-------- SELECTED TEXT

Any diagnosis will resonate in our minds forever. Certain events make an imprint that can't be erased. I'll show you what I mean. I'm going to type a word and you will remember things about the event. "First Kiss." "9/11." "First job."
See what I mean? So, when you find out your child has a disease that can't be cured. One that could claim her life along with a host of ugly complications--you're going to remember that day.
To read my blog post from when she was diagnosed, click HERE. I periodically go back and read this post. I still remember it so vividly--some things fade over time--but I remember most of it. I remember how naive and unfamiliar I was from being blindsided with Type 1 Diabetes. Back in September I did a "random thoughts" post about her diagnosis and more details I remembered. It's HERE.
I can't believe it's been 2 years. I can't believe how many shots and pokes she has had during this time. The other night I was laying in bed and I realized that Syd tests her blood sugar, on average, 300 times a month--and every one of those pokes result in a blood sugar number that Loren and I have to analyze. Her fingers get poked and bleed 300 times per month. Every month. Forever. It was a little slap in the face to realize--or re-realize--this.
For a brief time our world stopped. And when it began again, we were headed in a new direction. We were landing in Holland. I realize most of this commentary is me walking through my thoughts. Thinking "out loud." It's such a big day for those of us who deal with this or any disease.
Maybe some of you are reading this and don't understand why I'm making a big hoopla out of it...why it's an emotional day for me...and that's ok. I pray you always will wonder and will never have to know a day of diagnosis. The day that will forever remind you of "before" and "after." With that said, enjoy the pics.
~These were the last pictures taken of Sydney before dx. These were the day before we got the news. It was Grandma Linda's birthday party. I knew something was up with her. I knew she had an appt the next morning. I thought she was getting sick with something. It really bothers me looking at these pics and realizing what she had for dinner with no insulin in her. Sloppy Joe. Mandarin Orange Jello Salad. Chips. Regular Soda. Cake. Ice Cream. What did her blood sugars do that night?

----------------
-------- EXTRACTED MATERIAL

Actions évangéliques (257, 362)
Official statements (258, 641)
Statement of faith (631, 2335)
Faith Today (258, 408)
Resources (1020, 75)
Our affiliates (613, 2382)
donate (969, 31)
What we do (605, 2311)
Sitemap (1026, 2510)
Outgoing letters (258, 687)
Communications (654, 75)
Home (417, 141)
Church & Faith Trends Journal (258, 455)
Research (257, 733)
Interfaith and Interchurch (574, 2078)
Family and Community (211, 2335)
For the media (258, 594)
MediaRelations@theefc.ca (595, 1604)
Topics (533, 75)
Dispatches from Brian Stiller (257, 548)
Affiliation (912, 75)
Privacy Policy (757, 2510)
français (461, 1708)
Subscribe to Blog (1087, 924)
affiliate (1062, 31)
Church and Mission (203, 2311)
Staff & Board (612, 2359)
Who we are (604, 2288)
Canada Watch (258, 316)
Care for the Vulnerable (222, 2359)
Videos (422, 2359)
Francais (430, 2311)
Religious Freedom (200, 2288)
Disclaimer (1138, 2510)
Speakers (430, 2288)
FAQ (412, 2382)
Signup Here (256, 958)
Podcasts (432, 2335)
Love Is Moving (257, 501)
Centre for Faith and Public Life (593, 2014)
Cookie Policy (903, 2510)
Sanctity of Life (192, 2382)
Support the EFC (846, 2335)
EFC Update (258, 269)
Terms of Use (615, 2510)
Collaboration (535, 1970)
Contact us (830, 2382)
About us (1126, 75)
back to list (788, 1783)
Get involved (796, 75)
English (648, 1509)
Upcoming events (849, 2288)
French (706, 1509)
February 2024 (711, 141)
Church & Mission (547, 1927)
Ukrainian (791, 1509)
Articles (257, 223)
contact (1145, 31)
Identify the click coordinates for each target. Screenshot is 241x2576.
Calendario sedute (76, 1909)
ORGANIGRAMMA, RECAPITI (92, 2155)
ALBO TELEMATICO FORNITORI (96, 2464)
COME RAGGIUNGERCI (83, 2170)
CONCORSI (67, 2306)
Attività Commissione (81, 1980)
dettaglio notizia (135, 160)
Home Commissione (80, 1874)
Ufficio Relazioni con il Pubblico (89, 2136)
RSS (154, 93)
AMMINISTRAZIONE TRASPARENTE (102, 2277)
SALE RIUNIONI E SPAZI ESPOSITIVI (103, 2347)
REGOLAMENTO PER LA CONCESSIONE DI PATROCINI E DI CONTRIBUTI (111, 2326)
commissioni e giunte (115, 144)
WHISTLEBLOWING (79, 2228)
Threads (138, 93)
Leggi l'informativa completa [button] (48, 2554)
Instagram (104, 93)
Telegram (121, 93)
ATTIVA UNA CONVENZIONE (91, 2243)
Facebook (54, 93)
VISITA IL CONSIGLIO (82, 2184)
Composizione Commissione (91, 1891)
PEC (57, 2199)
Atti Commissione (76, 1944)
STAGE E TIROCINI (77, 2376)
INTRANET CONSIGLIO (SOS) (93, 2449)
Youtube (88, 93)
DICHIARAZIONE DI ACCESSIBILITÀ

----------------

TASK TO COMPLETE: Copy out the blog post about the day of the Type 1 Diabetes diagnosis in full, word for word.

ANSWER FOR THE TASK:
Any diagnosis will resonate in our minds forever. Certain events make an imprint that can't be erased. I'll show you what I mean. I'm going to type a word and you will remember things about the event. "First Kiss." "9/11." "First job."
See what I mean? So, when you find out your child has a disease that can't be cured. One that could claim her life along with a host of ugly complications--you're going to remember that day.
To read my blog post from when she was diagnosed, click HERE. I periodically go back and read this post. I still remember it so vividly--some things fade over time--but I remember most of it. I remember how naive and unfamiliar I was from being blindsided with Type 1 Diabetes. Back in September I did a "random thoughts" post about her diagnosis and more details I remembered. It's HERE.
I can't believe it's been 2 years. I can't believe how many shots and pokes she has had during this time. The other night I was laying in bed and I realized that Syd tests her blood sugar, on average, 300 times a month--and every one of those pokes result in a blood sugar number that Loren and I have to analyze. Her fingers get poked and bleed 300 times per month. Every month. Forever. It was a little slap in the face to realize--or re-realize--this.
For a brief time our world stopped. And when it began again, we were headed in a new direction. We were landing in Holland. I realize most of this commentary is me walking through my thoughts. Thinking "out loud." It's such a big day for those of us who deal with this or any disease.
Maybe some of you are reading this and don't understand why I'm making a big hoopla out of it...why it's an emotional day for me...and that's ok. I pray you always will wonder and will never have to know a day of diagnosis. The day that will forever remind you of "before" and "after." With that said, enjoy the pics.
~These were the last pictures taken of Sydney before dx. These were the day before we got the news. It was Grandma Linda's birthday party. I knew something was up with her. I knew she had an appt the next morning. I thought she was getting sick with something. It really bothers me looking at these pics and realizing what she had for dinner with no insulin in her. Sloppy Joe. Mandarin Orange Jello Salad. Chips. Regular Soda. Cake. Ice Cream. What did her blood sugars do that night?